> [What is needed]
All lines below containing "chevron" are to be listed.

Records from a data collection
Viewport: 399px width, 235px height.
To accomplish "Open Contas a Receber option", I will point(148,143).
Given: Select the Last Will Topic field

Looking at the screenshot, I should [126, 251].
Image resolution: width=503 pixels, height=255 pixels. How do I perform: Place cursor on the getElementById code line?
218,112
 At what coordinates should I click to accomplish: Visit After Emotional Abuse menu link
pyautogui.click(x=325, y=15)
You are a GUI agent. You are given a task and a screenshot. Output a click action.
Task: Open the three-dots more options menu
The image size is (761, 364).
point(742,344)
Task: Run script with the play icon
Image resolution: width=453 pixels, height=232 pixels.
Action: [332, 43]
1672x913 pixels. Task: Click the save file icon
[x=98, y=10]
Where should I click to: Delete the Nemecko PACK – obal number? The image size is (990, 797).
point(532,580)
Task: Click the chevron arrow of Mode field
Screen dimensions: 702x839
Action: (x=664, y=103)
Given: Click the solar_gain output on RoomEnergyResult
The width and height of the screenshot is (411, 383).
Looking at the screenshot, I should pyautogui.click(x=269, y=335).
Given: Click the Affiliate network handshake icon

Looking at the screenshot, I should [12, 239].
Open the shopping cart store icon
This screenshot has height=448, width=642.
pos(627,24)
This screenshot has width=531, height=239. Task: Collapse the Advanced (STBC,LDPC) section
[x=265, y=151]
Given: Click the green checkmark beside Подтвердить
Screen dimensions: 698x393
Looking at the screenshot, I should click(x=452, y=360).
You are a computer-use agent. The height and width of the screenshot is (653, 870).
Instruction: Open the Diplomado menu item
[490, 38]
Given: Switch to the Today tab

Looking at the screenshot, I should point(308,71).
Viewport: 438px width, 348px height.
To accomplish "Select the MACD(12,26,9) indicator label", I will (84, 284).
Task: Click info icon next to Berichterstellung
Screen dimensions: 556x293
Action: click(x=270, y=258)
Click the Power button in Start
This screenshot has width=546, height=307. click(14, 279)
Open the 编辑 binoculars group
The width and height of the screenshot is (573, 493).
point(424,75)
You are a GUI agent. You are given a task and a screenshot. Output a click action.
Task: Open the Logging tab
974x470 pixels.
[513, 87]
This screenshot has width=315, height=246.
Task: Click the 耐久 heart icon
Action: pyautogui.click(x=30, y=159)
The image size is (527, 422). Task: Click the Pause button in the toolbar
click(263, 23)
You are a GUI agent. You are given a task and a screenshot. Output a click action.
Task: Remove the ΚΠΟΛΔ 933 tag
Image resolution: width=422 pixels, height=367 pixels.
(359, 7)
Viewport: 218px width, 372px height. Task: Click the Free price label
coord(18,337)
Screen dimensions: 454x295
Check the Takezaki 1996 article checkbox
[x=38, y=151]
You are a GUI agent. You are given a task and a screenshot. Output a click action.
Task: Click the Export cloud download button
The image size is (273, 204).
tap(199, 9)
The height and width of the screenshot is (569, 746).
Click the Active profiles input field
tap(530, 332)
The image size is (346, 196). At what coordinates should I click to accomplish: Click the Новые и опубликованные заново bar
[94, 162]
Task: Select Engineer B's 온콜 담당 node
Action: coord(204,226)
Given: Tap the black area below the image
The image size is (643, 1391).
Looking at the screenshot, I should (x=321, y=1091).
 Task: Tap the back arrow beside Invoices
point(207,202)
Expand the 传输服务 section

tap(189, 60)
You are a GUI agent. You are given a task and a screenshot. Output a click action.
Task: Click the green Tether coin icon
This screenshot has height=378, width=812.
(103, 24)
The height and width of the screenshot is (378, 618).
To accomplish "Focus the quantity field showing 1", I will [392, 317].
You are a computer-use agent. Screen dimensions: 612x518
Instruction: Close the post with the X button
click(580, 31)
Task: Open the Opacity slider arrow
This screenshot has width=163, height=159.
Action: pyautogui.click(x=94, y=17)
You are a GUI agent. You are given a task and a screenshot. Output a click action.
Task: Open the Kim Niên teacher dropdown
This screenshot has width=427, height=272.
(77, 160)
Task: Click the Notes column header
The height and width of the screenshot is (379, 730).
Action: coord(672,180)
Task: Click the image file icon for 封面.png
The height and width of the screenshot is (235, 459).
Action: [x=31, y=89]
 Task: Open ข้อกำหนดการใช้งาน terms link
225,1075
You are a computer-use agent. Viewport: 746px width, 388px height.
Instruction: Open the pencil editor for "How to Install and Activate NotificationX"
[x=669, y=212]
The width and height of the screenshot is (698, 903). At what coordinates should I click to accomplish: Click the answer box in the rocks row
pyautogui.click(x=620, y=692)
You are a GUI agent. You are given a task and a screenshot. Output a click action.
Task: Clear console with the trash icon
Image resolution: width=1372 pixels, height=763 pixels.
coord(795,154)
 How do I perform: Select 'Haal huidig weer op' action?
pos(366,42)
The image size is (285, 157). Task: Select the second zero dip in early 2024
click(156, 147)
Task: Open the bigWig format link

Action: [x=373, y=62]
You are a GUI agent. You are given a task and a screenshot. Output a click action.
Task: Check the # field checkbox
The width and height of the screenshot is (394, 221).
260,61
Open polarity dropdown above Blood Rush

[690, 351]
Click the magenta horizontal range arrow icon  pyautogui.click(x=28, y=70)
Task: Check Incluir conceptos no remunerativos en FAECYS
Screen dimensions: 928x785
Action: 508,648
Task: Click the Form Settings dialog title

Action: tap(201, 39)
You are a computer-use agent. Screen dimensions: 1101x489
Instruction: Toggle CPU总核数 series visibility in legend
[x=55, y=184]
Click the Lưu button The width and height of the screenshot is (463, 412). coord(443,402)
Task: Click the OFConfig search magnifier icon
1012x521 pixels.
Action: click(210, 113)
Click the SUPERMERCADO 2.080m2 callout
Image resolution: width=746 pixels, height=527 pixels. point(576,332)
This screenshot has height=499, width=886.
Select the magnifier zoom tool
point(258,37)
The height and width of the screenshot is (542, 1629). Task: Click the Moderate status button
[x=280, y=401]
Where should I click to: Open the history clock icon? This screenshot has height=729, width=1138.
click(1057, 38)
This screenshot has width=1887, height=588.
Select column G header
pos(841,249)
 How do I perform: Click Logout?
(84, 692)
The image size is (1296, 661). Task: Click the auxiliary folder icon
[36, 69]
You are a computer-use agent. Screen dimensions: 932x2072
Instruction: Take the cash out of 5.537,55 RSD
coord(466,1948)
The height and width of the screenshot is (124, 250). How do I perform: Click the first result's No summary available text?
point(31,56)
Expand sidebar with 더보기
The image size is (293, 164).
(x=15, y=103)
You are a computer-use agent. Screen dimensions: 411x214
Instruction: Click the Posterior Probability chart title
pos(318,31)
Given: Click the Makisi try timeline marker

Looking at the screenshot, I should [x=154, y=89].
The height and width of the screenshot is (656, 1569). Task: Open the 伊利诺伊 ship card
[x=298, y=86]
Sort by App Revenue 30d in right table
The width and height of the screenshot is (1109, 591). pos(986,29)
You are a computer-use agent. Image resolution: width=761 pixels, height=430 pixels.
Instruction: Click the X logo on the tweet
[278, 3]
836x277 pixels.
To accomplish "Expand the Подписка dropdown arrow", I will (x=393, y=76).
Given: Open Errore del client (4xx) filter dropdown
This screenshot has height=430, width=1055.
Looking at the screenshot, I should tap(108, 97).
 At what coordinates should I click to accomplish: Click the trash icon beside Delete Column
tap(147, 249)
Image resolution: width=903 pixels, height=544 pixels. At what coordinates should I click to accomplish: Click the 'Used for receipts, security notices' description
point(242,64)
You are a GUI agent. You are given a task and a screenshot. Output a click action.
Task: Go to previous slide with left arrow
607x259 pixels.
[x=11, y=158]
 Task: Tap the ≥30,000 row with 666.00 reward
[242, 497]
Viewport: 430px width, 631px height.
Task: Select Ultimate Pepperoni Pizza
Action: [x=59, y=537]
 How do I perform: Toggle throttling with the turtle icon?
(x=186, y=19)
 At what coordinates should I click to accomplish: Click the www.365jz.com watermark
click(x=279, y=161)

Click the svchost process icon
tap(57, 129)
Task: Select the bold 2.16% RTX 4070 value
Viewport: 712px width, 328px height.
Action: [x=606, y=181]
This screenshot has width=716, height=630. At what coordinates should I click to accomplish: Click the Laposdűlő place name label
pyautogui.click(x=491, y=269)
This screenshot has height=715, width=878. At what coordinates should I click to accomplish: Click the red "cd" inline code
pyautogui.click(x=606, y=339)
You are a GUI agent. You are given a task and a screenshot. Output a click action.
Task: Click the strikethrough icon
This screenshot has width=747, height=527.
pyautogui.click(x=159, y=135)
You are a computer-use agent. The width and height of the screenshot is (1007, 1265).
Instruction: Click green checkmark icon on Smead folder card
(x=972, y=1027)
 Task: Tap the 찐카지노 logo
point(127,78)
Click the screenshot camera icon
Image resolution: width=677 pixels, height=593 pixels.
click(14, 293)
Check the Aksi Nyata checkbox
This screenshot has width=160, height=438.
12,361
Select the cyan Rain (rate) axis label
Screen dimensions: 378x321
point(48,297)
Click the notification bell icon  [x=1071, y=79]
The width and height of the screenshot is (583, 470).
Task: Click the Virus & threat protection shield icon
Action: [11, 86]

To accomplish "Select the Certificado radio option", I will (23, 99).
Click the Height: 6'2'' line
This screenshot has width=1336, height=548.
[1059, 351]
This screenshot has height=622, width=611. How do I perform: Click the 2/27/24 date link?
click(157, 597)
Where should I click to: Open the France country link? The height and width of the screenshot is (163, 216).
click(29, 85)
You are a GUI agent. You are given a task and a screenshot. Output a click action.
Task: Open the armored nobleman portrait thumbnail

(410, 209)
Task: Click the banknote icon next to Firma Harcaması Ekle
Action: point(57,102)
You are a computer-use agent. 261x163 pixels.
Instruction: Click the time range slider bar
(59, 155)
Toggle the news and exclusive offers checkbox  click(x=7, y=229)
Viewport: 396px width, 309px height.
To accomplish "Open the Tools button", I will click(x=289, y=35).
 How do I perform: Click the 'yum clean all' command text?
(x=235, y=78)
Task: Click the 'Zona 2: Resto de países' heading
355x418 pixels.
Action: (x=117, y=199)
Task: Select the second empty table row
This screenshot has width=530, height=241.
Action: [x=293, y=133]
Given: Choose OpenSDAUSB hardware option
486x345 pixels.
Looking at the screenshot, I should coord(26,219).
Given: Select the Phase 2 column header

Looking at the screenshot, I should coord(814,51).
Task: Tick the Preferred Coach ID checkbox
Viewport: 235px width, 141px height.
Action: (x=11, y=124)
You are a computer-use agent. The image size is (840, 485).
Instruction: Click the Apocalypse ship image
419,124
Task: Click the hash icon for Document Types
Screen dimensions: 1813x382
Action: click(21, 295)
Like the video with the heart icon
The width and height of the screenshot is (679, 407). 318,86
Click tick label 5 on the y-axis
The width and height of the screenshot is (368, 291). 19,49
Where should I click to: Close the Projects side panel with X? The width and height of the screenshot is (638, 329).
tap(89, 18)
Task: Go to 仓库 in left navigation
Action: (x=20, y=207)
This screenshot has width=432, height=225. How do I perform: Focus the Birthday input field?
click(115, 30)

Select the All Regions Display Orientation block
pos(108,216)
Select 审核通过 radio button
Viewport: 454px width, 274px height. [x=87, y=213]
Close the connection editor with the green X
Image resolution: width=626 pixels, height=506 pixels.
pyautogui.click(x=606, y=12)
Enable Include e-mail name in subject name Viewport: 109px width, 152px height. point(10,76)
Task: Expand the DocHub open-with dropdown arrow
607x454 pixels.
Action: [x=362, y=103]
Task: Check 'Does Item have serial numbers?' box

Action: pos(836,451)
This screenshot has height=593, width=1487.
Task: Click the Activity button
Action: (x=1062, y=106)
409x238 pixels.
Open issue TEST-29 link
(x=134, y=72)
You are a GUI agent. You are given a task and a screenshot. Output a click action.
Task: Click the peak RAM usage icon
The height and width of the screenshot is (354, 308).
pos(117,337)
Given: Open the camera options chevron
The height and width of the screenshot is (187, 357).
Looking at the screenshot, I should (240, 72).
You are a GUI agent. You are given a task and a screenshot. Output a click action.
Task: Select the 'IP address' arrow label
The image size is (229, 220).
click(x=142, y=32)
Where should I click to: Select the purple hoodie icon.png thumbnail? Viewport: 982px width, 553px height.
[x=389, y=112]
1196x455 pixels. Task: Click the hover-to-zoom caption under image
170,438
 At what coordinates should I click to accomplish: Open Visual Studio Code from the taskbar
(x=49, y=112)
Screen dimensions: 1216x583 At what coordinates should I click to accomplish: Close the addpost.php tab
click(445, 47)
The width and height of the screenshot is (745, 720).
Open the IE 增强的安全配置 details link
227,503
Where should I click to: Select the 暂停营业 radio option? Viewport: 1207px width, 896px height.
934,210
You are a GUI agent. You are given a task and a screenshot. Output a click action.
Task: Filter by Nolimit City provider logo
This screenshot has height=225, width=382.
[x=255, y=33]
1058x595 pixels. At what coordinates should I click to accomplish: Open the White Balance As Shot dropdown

> [Expected output]
Task: Click the chevron arrow of Mode field
Given: Open the camera options chevron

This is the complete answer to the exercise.